Vincent van Gogh, letter to Émile Bernard, Arles, 5 October 1888, Letter 19, page 3
Thaw Collection, given in honor of Charles E. Pierce, Jr., 2007
If Laval, Moret and the other one agree to make exchanges with me, perfect, but on my side I
would be especially satisfied if they wanted to do their portraits for me.
You know, Bernard, it always seems to me that if I want to do studies of brothels, I'd need more
money than I have; I'm not young or womanizer enough for them to pose for me for free. And
I can't work without a model. I'm not saying that I don't flatly turn my back on reality to turn a
study into a painting—by arranging the color, by enlarging, by simplifying—but I have such a fear
of separating myself from what's possible and what's right as far as form is concerned.

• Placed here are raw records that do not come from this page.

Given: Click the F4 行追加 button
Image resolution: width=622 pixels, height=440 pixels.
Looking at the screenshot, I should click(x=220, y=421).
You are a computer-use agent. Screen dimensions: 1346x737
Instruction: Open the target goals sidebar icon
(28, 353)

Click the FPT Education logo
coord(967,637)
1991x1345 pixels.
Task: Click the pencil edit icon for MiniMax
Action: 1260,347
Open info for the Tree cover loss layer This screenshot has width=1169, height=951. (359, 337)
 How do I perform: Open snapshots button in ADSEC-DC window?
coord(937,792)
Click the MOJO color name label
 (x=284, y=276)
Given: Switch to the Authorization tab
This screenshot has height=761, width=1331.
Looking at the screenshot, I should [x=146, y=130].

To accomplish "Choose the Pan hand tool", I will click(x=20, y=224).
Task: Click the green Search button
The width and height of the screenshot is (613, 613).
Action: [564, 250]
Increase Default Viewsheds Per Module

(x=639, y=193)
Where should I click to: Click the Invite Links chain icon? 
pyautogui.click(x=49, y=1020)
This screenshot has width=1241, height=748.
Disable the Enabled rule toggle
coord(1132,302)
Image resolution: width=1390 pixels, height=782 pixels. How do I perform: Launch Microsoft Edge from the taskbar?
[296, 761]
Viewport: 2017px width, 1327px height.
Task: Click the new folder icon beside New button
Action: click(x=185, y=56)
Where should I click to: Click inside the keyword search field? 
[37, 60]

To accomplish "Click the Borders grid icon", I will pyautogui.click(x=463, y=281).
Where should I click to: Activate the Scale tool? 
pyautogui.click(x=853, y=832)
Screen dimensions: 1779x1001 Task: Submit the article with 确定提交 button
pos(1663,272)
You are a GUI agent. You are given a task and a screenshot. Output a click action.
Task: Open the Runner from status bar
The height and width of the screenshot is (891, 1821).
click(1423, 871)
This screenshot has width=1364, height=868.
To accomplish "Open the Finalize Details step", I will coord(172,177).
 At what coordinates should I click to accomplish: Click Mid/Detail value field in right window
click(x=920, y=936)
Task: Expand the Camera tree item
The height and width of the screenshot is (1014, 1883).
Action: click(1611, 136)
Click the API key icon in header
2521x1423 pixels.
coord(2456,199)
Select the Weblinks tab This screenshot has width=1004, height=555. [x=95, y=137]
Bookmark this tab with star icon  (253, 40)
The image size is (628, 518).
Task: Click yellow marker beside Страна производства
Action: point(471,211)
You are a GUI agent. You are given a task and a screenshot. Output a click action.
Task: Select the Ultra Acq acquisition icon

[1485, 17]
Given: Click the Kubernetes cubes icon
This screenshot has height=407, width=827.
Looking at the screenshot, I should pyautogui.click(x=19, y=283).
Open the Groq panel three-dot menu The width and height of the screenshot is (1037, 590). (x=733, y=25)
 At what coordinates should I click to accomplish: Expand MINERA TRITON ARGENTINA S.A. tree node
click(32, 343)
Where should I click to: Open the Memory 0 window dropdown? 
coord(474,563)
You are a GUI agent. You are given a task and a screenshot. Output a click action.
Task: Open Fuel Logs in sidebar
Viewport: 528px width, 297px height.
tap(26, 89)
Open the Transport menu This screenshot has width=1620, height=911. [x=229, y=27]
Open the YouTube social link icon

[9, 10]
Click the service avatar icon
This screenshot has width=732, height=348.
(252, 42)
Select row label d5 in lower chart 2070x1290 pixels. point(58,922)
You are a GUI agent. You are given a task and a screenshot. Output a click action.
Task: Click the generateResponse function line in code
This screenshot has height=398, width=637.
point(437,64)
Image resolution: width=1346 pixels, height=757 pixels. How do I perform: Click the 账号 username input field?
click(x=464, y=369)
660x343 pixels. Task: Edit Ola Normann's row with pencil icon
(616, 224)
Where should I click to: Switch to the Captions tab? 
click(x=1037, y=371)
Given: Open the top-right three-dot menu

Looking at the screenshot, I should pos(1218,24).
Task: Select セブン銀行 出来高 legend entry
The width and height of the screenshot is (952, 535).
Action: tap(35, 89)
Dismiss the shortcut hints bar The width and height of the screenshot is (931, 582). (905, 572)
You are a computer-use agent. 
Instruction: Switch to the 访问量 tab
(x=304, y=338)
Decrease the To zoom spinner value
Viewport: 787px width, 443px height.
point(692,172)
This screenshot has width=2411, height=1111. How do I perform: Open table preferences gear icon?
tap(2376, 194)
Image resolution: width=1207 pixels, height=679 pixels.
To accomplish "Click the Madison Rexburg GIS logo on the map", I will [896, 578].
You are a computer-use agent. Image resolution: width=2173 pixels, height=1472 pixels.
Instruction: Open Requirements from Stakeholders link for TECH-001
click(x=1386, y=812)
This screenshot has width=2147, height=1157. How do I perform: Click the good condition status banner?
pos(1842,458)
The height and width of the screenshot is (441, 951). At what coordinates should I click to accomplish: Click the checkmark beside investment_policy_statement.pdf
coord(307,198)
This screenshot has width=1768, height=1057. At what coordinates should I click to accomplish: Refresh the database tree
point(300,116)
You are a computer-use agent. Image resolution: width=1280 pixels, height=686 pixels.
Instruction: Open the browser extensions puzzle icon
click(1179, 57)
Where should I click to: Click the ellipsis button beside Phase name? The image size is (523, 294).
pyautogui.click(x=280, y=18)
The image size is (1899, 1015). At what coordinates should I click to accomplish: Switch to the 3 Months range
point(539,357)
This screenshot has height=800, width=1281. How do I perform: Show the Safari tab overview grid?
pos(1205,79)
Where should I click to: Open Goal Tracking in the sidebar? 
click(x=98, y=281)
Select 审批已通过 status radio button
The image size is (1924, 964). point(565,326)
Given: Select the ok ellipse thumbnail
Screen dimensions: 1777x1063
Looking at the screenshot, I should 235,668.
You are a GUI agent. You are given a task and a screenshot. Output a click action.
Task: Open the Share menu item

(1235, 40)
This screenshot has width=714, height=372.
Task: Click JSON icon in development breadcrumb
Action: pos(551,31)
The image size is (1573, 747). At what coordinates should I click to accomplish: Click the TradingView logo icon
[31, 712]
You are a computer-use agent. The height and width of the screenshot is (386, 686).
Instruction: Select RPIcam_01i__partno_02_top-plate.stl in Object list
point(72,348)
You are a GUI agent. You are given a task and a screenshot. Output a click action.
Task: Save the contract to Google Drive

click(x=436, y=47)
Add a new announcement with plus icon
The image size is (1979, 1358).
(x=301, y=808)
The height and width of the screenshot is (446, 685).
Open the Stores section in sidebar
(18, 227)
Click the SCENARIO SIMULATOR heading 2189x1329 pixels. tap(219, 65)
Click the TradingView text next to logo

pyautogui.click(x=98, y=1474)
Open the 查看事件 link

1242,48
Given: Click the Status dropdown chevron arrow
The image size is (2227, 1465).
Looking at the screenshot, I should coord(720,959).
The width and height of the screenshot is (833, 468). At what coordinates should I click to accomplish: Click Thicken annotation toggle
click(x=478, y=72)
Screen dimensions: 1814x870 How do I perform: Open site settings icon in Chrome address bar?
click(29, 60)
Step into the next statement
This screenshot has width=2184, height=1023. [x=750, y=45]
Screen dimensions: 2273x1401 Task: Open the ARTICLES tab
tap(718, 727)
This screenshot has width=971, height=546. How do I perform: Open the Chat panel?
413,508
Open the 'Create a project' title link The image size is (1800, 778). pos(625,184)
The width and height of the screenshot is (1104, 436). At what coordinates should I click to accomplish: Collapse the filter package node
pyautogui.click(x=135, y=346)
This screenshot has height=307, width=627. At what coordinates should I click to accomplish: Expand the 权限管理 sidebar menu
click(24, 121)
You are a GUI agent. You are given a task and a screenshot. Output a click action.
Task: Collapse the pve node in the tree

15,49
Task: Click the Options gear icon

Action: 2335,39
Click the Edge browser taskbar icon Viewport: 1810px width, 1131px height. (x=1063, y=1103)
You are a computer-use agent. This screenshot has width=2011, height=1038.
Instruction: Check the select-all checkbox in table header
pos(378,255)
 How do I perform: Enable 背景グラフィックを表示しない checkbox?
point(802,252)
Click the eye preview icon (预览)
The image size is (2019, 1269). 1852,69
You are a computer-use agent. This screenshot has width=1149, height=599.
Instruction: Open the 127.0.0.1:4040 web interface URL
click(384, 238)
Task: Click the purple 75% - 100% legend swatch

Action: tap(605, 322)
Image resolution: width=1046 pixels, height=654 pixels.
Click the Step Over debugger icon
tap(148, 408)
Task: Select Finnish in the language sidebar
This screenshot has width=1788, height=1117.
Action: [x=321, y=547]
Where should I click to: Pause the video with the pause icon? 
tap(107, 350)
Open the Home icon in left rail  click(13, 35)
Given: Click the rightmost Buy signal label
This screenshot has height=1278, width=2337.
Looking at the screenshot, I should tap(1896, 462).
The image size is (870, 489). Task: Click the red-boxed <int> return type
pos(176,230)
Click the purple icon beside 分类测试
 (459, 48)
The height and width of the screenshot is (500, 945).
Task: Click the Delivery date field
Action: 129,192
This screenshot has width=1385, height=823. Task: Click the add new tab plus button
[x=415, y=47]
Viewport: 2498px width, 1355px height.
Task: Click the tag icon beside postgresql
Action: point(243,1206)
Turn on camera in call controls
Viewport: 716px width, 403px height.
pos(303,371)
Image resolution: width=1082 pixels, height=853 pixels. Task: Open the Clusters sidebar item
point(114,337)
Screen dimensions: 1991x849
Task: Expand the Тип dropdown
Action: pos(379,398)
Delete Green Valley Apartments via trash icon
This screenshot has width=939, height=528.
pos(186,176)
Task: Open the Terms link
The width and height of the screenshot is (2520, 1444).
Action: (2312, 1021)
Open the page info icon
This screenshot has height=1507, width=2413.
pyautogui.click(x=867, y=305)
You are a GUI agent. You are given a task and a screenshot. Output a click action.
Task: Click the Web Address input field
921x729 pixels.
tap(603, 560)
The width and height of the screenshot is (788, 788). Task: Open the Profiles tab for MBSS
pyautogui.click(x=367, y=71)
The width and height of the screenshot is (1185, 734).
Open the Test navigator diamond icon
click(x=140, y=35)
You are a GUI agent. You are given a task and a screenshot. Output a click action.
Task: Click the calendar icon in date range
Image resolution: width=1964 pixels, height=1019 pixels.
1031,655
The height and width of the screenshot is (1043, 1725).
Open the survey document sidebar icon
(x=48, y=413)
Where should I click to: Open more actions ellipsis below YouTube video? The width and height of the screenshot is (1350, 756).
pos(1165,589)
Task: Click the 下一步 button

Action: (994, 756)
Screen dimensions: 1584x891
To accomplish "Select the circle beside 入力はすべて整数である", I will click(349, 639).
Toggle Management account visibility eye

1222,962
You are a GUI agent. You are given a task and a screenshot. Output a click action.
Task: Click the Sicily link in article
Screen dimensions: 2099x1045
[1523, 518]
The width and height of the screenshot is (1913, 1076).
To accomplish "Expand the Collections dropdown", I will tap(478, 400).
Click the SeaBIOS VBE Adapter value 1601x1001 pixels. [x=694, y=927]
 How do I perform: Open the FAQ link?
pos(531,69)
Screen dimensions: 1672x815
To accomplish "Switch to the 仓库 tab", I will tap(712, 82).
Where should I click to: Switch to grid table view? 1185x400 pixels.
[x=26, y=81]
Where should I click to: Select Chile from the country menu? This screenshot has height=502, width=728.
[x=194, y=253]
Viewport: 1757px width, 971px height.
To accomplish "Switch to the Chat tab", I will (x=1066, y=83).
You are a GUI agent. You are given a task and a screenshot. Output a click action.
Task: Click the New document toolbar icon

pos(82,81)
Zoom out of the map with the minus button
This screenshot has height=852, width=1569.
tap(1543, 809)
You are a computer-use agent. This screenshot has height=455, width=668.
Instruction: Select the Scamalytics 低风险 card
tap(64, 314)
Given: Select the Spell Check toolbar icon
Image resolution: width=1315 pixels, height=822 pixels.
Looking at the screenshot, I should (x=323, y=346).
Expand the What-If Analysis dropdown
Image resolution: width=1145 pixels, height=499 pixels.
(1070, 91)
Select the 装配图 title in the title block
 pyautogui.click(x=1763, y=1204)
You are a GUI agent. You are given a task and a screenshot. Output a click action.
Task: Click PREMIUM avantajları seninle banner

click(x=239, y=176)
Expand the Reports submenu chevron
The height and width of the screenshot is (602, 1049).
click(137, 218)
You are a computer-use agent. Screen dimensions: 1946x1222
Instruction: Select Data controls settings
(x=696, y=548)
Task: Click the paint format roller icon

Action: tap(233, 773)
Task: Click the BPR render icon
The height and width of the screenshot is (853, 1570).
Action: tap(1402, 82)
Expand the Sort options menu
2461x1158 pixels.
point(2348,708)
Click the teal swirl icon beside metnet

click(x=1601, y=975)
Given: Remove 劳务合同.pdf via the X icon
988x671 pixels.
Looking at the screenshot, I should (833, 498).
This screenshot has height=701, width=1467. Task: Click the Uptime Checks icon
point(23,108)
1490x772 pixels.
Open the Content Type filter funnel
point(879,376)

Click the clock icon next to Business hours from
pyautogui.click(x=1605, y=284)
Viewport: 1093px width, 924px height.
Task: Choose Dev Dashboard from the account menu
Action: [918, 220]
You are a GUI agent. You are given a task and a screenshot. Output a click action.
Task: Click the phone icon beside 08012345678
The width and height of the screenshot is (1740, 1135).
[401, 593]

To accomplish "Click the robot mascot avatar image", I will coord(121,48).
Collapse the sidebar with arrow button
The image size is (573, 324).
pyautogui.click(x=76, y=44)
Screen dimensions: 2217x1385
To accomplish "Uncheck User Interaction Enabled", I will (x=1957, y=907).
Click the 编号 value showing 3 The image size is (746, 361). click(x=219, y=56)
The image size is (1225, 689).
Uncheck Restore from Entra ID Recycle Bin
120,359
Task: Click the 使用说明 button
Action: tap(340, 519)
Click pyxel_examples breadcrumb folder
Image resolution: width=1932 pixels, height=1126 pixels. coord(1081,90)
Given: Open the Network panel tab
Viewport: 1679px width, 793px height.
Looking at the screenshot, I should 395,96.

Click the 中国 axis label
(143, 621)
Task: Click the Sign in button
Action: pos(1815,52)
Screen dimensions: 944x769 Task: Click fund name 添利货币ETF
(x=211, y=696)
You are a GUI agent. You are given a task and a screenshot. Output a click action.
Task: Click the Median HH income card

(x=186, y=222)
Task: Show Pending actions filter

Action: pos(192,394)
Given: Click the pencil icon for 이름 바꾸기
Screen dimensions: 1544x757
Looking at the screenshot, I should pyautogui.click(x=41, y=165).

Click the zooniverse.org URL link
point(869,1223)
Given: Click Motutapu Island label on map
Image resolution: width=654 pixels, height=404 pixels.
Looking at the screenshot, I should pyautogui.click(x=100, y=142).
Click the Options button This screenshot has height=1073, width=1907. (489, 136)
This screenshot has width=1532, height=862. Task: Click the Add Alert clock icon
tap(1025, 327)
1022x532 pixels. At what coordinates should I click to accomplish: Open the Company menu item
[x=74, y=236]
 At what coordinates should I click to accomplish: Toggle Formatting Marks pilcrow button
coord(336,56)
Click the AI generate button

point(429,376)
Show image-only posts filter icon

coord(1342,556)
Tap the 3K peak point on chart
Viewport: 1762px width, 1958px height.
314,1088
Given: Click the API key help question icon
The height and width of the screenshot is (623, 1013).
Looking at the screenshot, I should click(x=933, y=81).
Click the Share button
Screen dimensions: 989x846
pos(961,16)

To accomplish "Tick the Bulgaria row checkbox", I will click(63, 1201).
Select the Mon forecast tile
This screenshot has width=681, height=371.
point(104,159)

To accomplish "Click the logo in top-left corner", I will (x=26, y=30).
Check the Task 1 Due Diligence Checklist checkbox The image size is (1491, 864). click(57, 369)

Later, after another ten years of studies, I'm not saying so, but in very truth I have so much
curiosity for what's possible and what really exists that I have so little desire or courage to search
for the ideal, in so far as it could result from my abstract studies.
Others may have more clarity of mind than I for abstract studies—and you might certainly be
among them, as well as Gauguin and perhaps myself when I'm old.
But in the meantime I'm still living off the real world. I exaggerate, I sometimes make changes
to the subject, but still I don't invent the whole of the painting; on the contrary, I find it readymade—
but to be untangled—in the real world.